When he reached school age, Sandusky was recommended to become a part of the Second Mile Foundation, a foundation for underprivileged children in western Pennsylvania. It was there that he met Jerry Sandusky, who later adopted him.
In 2012, during the Sandusky trial, Matthew Sandusky watched a friend take the stand and recognized the testimony matched his own childhood.
“I didn’t know he and the others were abused. I thought I was the only one,” Sandusky told the Stockton crowd.
After coming forward, Sandusky was interviewed in 2014 by Oprah Winfrey about his abuse and appeared in the two documentaries, “Happy Valley” and “Invisible Scars.”
He and his wife started the Peaceful Hearts Foundation to provide advocacy and education for adults and children about predators and sexual abuse.

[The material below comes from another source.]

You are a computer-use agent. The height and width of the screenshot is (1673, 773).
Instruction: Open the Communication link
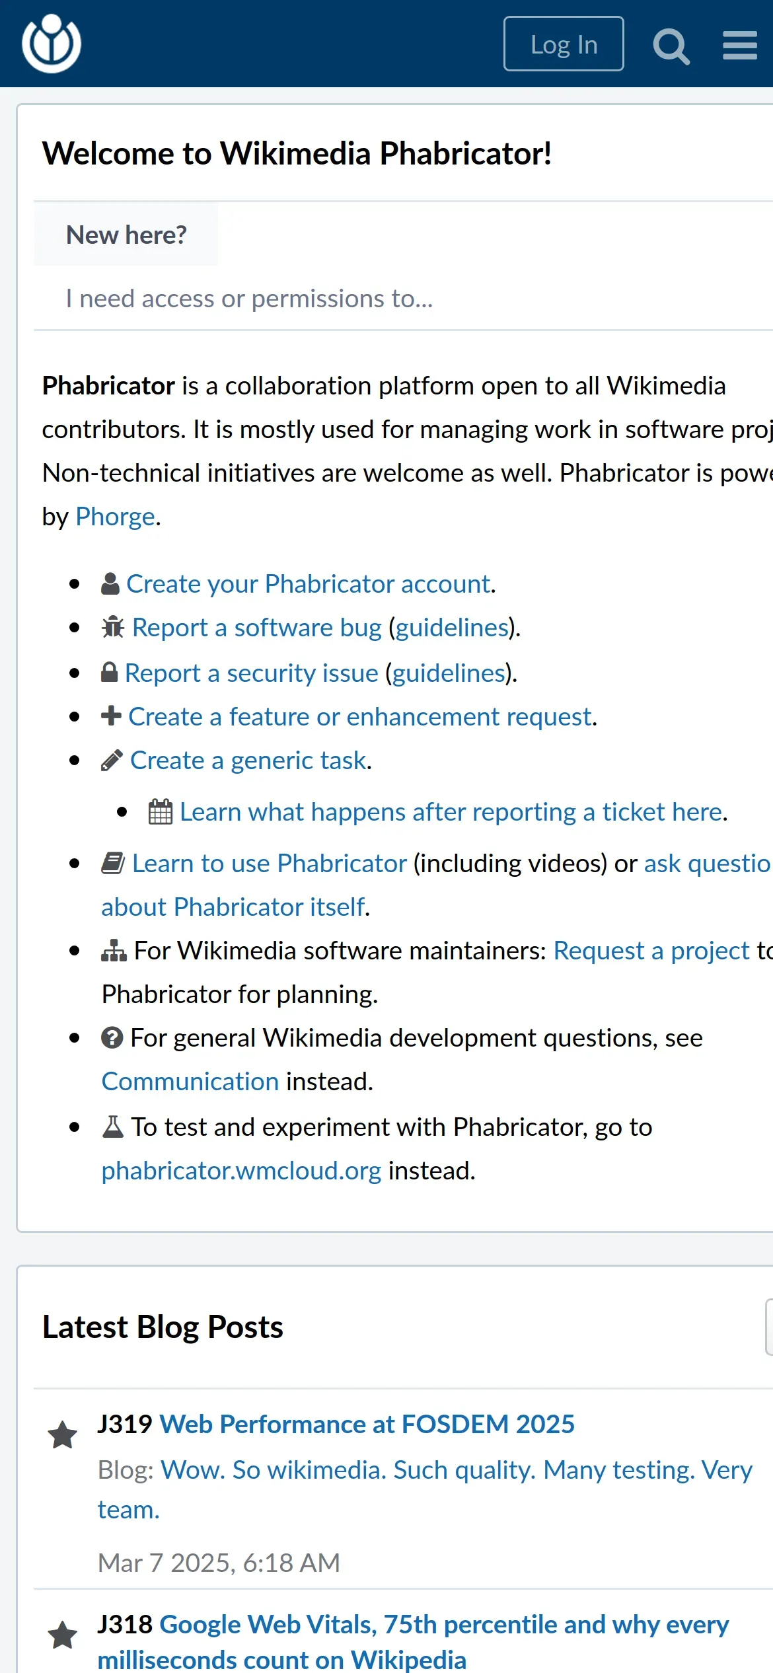point(190,1082)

During a question-and-answer portion of the event, Sandusky was asked about feelings of anger, how to recognize the signs of an adult who may be abusing a child and about his adopted brother, Jeffrey Sandusky, who was charged with sexual assault of two teenage girls.

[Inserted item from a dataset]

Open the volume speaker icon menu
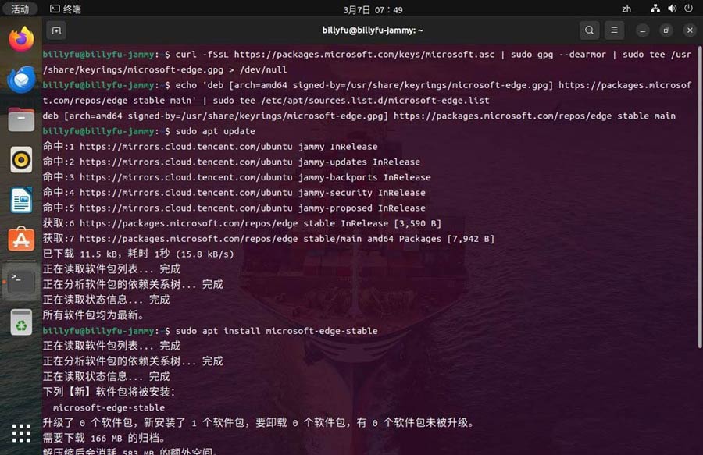The image size is (703, 455). (672, 9)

“I don’t really have anything to say about Jeff,” Sandusky said. “I hope he is prosecuted and he is thrown in jail for as long as the law allows.”
Sedona Sub, a sophomore majoring in psychology, was inspired by Sandusky’s presentation and was interested in working with his Peaceful Hearts Foundation.

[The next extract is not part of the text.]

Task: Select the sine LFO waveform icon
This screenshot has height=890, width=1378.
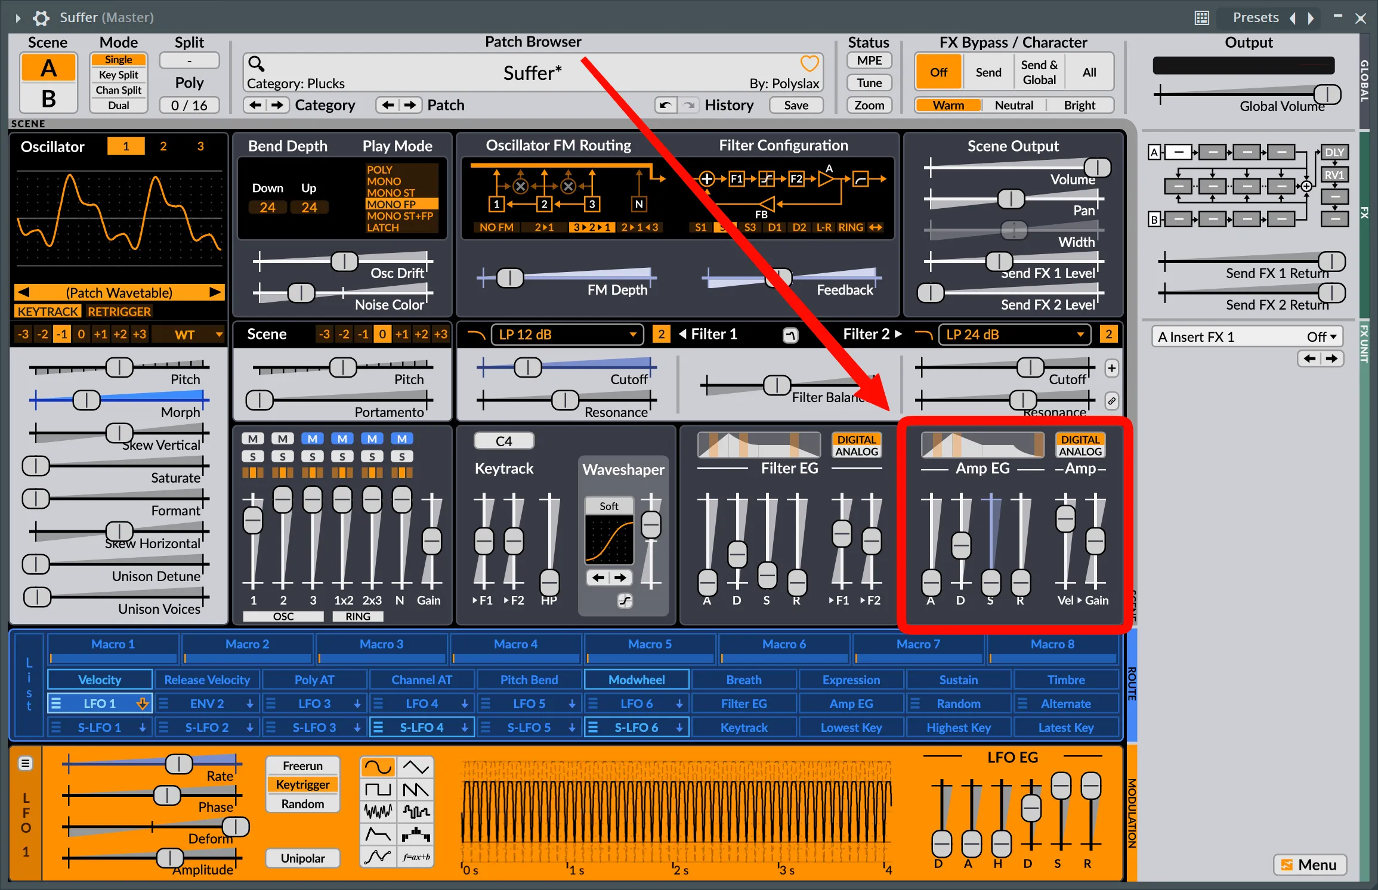Action: 378,766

“It sparked something in my mind of what I would like to do in the future,” Sedona said.
“The event was for the community,” said Cheryl Kaus, dean of the school of Social and Behavioral Sciences who helped organize the event. “Matthew is a phenomenal person and to experience what he has, he speaks from his heart.”
Sandusky also will give a keynote speech at the Conference on the Victimization of Children set for Friday at Stockton.